Having to walk through the coach to use the bathrooms, did allow us to really appreciate our accomodations as we say people spread out in various back breaking positions trying to sleep. And we found that the bathrooms in the coach car were also well kept and clean.

We arrived in Portland on schedule again and were beginning to think that Amtrak's reputation for lateness was overblown. (Sadly, we were to learn differently on the next leg of our trip.) Portland also has a metro lounge which we used to store our luggage and then took a walk into downtown Portland. The train station is relatively close to the downtown area and we felt very safe walking around in this clean town. After a nice lunch, we returned to the Metro Lounge to be informed that due to construction on the track the Coastal Starlight, our next train, would probably be running late. The attendent didn't seem to have any details and told us that it really depended on how late the construction crews were running that day.

We ended up leaving Portland two hours behind schedule. Again, traveling in a sleeper, we were able to spend these two hours enjoying a wine tasting ceremony with cheese and crackers. The time passed quickly, but once leaving the station we seemed to creep along the tracks. People with walkers were passing us on the sidewalks and the public address anouncements said that things would only get worse.

To add to our distress, this was unfortunately the only leg on our journey where we had a lazy and generally surly sleeper attendent. He seemed genuinely put out when we asked him to prepare the upper bunk so my wife could sleep. We had looked forward to this part of the journey over the Cascades, but since we were running four hours late, the sun was long gone by the time that we got to them. We were getting off the train in Klamath Falls, OR, to visit my brother. Because we were running so late, we didn't arrive until about 2AM. Our car attendant never gave us any warning that we were approaching our stop. I happend to notice a billboard out my window as we approached Klamath Falls, so we had time to pack up and get ready. I wonder what would have happended otherwise.

The last leg of our journey was from Klammath Falls to Oakland, CA. The Coast Starlight was about an hour late picking us up and maintained that schedule into Oakland. We again had a large sleeper and we both slept like babies. I guess after while one gets use to the motion and noise and can sleep confortably on the train. I did make a planning mistake on this part of the trip, as we were spending the night in Napa, CA. Instead of getting off at one of the stops north of the bay, we rode the train all the way into Oakland and then had to backtrack in our rental car. Oh, well, live and learn and we did get to see Jack London Station where the train goes right down the middle of the street.

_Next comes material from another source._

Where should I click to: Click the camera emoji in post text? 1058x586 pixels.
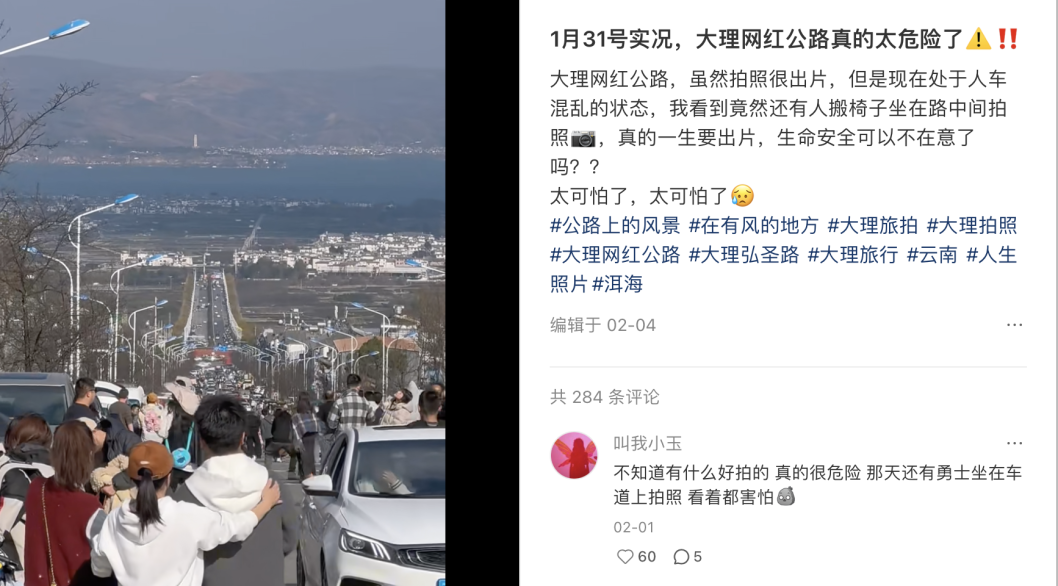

The rest of our trip was by car and plane. For the record, our flight home out of LAX was three hours late, so Amtrak is not alone in missing its schedules. Overall, we thoroughly enjoyed our time on the train. We don't see ourselves becoming serious train travelers, but would certainly recommend it for anyone looking for something a little different. It certainly is a great way to see the country and meet some great people. Again, if you can afford a sleeper, that is definitely the way to go. Also, give yourself plenty of time and then just sit back and enjoy.


----------



## MrFSS (Oct 9, 2005)

What a great report! Thanks for sharing. I rode the EB from Chicago to Seattle last year and it is a fantastic trip.


----------



## AlanB (Oct 9, 2005)

Thanks for a very nice report.  Glad you guys had a great time.



Landsend said:


> While nice and again very clean, we quickly decided that the small bedrooms on the older Viewliners were much nicer.  However, as on the viewliner, my wife was able to climb into the upper bunk for a nap, while I sat comfortably in the recliner.


One small note, the Viewliners are actually newer than the Superliner cars, by several years. In fact, the original batch of Superliners are now pushing 30 years old. There was a second order of Superliners that are newer than that, but even they still predate the Viewliners by several years.


----------



## caravanman (Oct 9, 2005)

Thanks for a nice trip report, I enjoyed the humour in it ! It is nice to get such a positive response to train travel from someone who is not an out and out train fan !

Ed B)


----------



## guest_jeffw (Oct 9, 2005)

AlanB said:


> One small note, the Viewliners are actually newer than the Superliner cars, by several years. In fact, the original batch of Superliners are now pushing 30 years old. There was a second order of Superliners that are newer than that, but even they still predate the Viewliners by several years.


Yea, but, does that count if the Empire Builder Superliners have been refurbished this year?


----------



## EmpireBuilderFan (Oct 9, 2005)

Thanks for posting your trip report. It sounded like you had a pretty good trip, even with a bad toilet system on one stretch and the notoriously late Coast Starlight.


----------